France and Senegal meet at MetLife Stadium on Tuesday evening with the opening points of Group I up for grabs, and both nations will know precisely what a winning start means at a World Cup. Lose or draw your opener, and the margin for error compresses sharply across what remains a 48-team tournament where even third-placed sides can progress. Win it, and the path to the last 16 begins to clarify almost immediately.

France arrive as one of the tournament's headline acts, a squad that has spent the best part of a decade cycling between genuine contender and agonising near-miss at major tournaments. They share Group I with Senegal, Iraq, and Norway, a group that looks manageable on paper yet offers precisely the kind of complacency trap that has caught European heavyweights before. The MetLife crowd, in the football-charged New York area, will be a sell-out of competing allegiances.

Senegal, for their part, are no tourists. They are Africa's holders, having won the Africa Cup of Nations, and have a squad capable of disrupting any opponent willing to underestimate them. Their defensive organisation has long been a strength, and their capacity to hit teams on the break means France cannot simply expect open space.

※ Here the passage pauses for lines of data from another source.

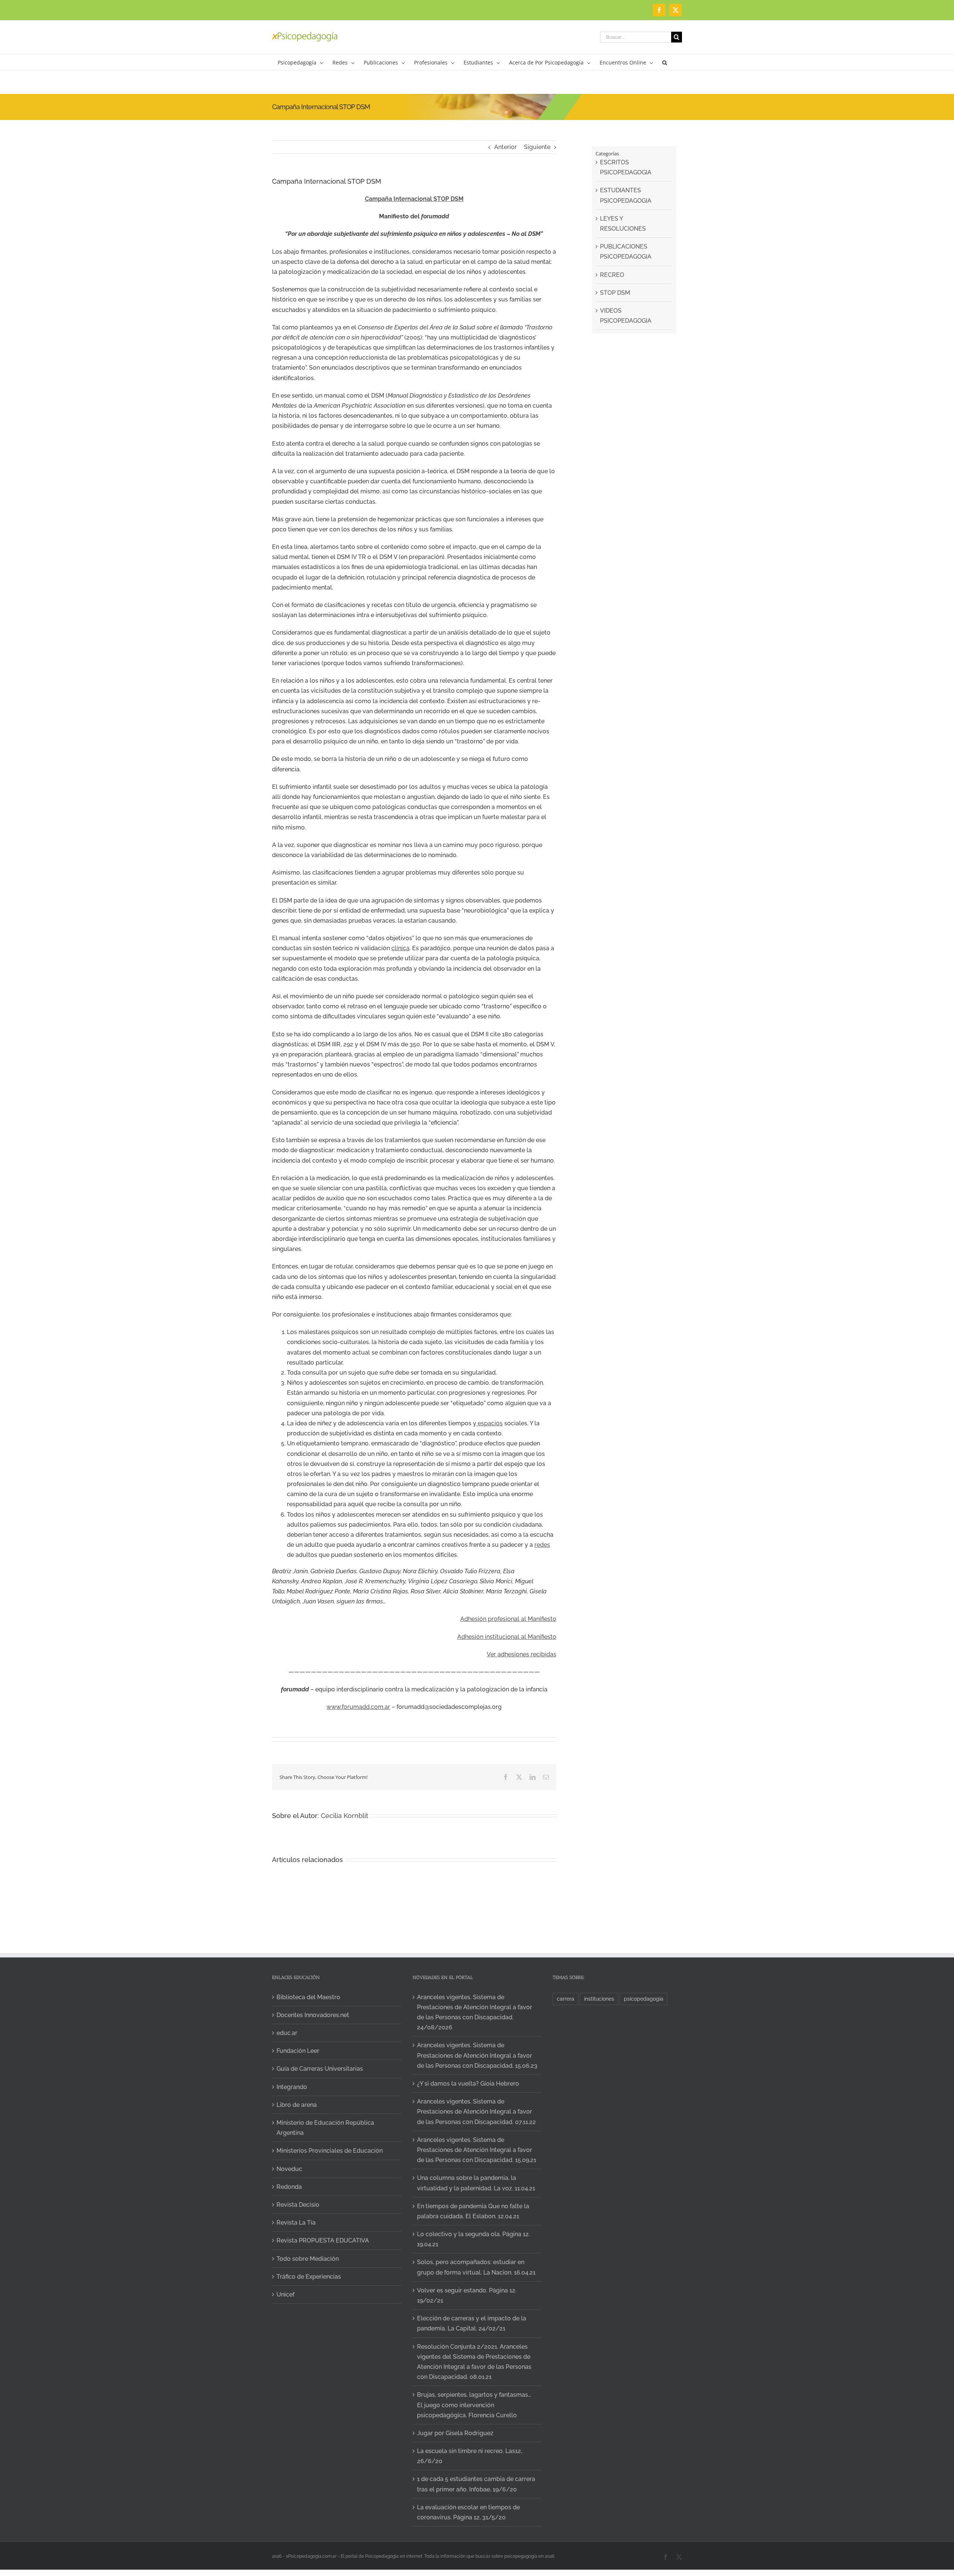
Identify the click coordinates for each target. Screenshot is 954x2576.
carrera (565, 1998)
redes (542, 1544)
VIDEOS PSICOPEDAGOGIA (625, 315)
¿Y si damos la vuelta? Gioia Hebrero (468, 2083)
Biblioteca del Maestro (308, 1997)
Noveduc (289, 2168)
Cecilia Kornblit (344, 1816)
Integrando (292, 2086)
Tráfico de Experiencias (309, 2276)
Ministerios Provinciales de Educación (330, 2150)
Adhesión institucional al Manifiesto (506, 1636)
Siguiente (537, 147)
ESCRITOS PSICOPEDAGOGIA (625, 167)
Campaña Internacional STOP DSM (414, 198)
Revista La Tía (296, 2222)
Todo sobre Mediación (308, 2258)
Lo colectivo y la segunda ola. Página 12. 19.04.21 (473, 2239)
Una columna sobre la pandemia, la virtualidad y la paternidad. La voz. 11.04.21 (476, 2182)
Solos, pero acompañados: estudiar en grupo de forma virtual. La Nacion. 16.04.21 (476, 2267)
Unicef (285, 2294)
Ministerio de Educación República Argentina (325, 2127)
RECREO (612, 274)
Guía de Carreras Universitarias (320, 2068)
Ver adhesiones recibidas (521, 1654)
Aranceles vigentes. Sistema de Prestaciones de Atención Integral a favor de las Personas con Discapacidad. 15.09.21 (476, 2149)
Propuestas (862, 2486)
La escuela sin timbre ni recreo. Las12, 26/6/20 (469, 2456)
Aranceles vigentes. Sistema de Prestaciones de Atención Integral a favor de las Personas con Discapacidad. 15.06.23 (477, 2055)
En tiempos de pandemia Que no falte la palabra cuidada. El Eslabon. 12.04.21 (473, 2211)
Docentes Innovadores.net (313, 2015)
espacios (489, 1423)
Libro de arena (297, 2104)
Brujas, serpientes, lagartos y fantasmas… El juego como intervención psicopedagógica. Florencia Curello (474, 2404)
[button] (664, 62)
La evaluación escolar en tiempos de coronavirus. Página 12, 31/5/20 (468, 2512)
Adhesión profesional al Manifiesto (508, 1618)
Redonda (289, 2186)
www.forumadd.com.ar (358, 1706)
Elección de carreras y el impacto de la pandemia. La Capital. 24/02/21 (471, 2323)
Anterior (505, 147)
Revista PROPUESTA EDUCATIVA (323, 2240)
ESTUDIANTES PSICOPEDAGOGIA (625, 195)
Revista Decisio (298, 2204)
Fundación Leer (298, 2050)
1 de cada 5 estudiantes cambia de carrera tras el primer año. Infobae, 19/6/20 (476, 2484)
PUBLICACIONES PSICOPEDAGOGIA (625, 251)
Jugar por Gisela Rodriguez (455, 2433)
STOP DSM (615, 292)
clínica (400, 948)
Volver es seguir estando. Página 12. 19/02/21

On team news, both squads report no fresh absences ahead of kick-off, which means each manager names from a full complement and selection headaches will be of the pleasant variety rather than the enforced kind.

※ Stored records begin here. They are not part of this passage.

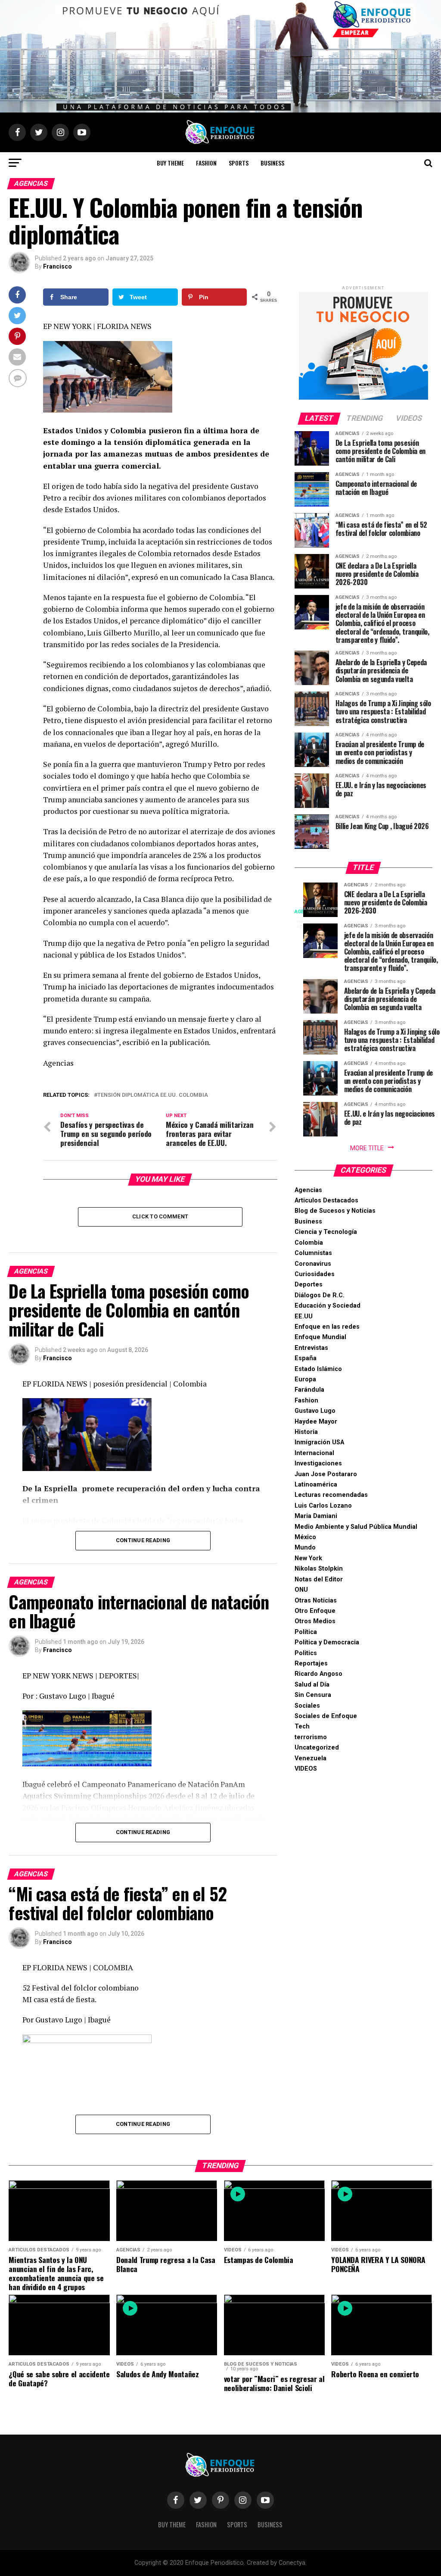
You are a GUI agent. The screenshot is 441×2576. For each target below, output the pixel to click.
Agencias (308, 1190)
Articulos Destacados (326, 1200)
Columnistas (313, 1253)
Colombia (309, 1242)
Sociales (307, 1705)
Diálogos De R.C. (320, 1295)
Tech (302, 1726)
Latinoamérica (316, 1484)
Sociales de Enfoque (326, 1716)
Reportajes (311, 1663)
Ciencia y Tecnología (326, 1232)
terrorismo (311, 1737)
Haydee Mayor (316, 1421)
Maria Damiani (316, 1516)
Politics (306, 1653)
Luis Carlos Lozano (323, 1505)
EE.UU (304, 1316)
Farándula (309, 1389)
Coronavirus (313, 1264)
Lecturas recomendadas (331, 1495)
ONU (301, 1589)
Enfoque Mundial (320, 1337)
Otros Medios (315, 1621)
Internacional (314, 1453)
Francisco (57, 266)
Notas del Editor (319, 1579)
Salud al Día (312, 1684)
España (306, 1358)
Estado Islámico (318, 1369)
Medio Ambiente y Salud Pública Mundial (356, 1527)
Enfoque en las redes (327, 1326)
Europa (305, 1379)
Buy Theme (170, 162)
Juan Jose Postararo (326, 1474)
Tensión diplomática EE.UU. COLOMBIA (152, 1095)
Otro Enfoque (315, 1611)
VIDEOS (306, 1768)
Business (272, 162)
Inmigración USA (319, 1442)
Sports (238, 162)
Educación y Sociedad (327, 1305)
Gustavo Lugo (315, 1411)
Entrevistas (311, 1348)
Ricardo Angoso (318, 1674)
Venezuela (310, 1758)
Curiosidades (315, 1274)
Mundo (305, 1547)
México (305, 1537)
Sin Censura (313, 1695)
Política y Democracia (327, 1642)
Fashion (206, 162)
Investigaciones (318, 1463)
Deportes (309, 1284)
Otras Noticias (316, 1600)
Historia (306, 1432)
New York (308, 1558)
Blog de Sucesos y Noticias (335, 1210)
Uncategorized (317, 1747)
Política (306, 1632)
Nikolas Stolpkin (319, 1568)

There is no head-to-head history between these two sides on record, which strips away any psychological narrative either camp might have leaned on. It means Tuesday evening starts genuinely level, a blank page for both sets of players to write on.

The data, as it stands, leans nowhere in particular. The prediction model returns 33 per cent for each outcome (home win, draw, and away win), a reflection of how evenly matched the raw numbers consider these squads. France's greater depth in tournament experience may count for something over 90 minutes at a World Cup venue, but the data will not commit to it. A cagey, considered opening to Group I feels as likely as a comfortable stroll for either side. Expect both teams to be careful with what they give away early, and for the game's defining moment, whenever it arrives, to feel earned rather than gifted.